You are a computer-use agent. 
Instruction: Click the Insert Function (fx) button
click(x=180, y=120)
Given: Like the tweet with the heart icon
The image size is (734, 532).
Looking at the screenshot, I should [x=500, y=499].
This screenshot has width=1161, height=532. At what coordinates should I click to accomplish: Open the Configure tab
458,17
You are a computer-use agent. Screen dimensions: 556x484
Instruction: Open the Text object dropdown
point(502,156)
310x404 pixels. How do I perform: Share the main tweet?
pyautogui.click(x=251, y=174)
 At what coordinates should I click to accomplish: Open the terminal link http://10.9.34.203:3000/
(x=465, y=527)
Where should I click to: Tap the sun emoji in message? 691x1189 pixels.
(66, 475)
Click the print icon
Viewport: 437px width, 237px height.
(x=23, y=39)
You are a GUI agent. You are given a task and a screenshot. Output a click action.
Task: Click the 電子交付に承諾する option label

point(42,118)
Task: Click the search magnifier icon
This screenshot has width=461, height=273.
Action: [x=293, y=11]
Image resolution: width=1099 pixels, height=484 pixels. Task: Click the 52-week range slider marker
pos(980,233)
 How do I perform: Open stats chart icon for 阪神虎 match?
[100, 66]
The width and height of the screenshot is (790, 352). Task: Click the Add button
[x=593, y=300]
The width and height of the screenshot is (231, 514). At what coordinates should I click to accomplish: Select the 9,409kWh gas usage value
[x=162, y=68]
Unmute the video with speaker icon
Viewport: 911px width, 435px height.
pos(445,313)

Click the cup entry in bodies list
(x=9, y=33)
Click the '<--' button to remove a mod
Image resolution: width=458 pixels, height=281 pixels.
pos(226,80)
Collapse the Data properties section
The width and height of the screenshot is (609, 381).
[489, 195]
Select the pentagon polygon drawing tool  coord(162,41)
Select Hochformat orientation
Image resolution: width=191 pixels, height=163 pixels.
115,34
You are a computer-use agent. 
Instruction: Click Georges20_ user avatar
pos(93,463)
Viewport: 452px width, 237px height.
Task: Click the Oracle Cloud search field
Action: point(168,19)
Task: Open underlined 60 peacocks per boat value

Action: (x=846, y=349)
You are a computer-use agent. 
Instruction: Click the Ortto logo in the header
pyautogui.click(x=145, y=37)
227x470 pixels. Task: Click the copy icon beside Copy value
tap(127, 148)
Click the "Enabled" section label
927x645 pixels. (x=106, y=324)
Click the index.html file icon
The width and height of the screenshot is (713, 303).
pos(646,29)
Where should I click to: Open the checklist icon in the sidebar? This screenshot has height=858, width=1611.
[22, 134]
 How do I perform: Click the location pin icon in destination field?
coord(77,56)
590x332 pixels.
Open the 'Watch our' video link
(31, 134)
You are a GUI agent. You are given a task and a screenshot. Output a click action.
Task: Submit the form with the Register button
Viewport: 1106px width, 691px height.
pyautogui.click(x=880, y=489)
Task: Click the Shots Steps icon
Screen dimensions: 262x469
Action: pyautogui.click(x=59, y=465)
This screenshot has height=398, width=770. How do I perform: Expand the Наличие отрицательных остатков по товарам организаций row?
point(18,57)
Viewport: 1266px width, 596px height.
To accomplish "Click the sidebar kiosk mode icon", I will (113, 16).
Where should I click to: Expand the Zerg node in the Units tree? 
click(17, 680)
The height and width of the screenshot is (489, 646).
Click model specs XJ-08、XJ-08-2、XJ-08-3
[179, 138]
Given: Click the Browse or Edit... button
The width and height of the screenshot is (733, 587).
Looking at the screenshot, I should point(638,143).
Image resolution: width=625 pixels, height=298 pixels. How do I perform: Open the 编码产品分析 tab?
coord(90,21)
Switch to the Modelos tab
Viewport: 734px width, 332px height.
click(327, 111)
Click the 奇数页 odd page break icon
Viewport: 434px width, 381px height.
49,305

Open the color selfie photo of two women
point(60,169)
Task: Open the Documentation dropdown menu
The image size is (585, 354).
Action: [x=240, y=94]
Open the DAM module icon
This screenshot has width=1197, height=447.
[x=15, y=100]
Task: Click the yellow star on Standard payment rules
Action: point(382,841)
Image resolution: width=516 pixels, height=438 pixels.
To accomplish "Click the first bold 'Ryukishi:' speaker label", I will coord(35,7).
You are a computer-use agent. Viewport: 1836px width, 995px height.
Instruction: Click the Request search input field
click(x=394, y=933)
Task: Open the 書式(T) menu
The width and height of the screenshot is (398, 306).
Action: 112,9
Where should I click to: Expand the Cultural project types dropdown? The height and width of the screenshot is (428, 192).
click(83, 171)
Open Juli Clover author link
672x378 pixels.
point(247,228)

*EXERCISE DETAILS*.
In the data above, retype exactly and only the lines between the one holding "Instruction: Click Georges20_ user avatar" and the one holding "Task: Open the Documentation dropdown menu", inclusive.

*RESPONSE TO THIS EXERCISE*.
Instruction: Click Georges20_ user avatar
pos(93,463)
Viewport: 452px width, 237px height.
Task: Click the Oracle Cloud search field
Action: point(168,19)
Task: Open underlined 60 peacocks per boat value

Action: (x=846, y=349)
You are a computer-use agent. 
Instruction: Click the Ortto logo in the header
pyautogui.click(x=145, y=37)
227x470 pixels. Task: Click the copy icon beside Copy value
tap(127, 148)
Click the "Enabled" section label
927x645 pixels. (x=106, y=324)
Click the index.html file icon
The width and height of the screenshot is (713, 303).
pos(646,29)
Where should I click to: Open the checklist icon in the sidebar? This screenshot has height=858, width=1611.
[22, 134]
 How do I perform: Click the location pin icon in destination field?
coord(77,56)
590x332 pixels.
Open the 'Watch our' video link
(31, 134)
You are a GUI agent. You are given a task and a screenshot. Output a click action.
Task: Submit the form with the Register button
Viewport: 1106px width, 691px height.
pyautogui.click(x=880, y=489)
Task: Click the Shots Steps icon
Screen dimensions: 262x469
Action: pyautogui.click(x=59, y=465)
This screenshot has height=398, width=770. How do I perform: Expand the Наличие отрицательных остатков по товарам организаций row?
point(18,57)
Viewport: 1266px width, 596px height.
To accomplish "Click the sidebar kiosk mode icon", I will (113, 16).
Where should I click to: Expand the Zerg node in the Units tree? 
click(17, 680)
The height and width of the screenshot is (489, 646).
Click model specs XJ-08、XJ-08-2、XJ-08-3
[179, 138]
Given: Click the Browse or Edit... button
The width and height of the screenshot is (733, 587).
Looking at the screenshot, I should point(638,143).
Image resolution: width=625 pixels, height=298 pixels. How do I perform: Open the 编码产品分析 tab?
coord(90,21)
Switch to the Modelos tab
Viewport: 734px width, 332px height.
click(327, 111)
Click the 奇数页 odd page break icon
Viewport: 434px width, 381px height.
49,305

Open the color selfie photo of two women
point(60,169)
Task: Open the Documentation dropdown menu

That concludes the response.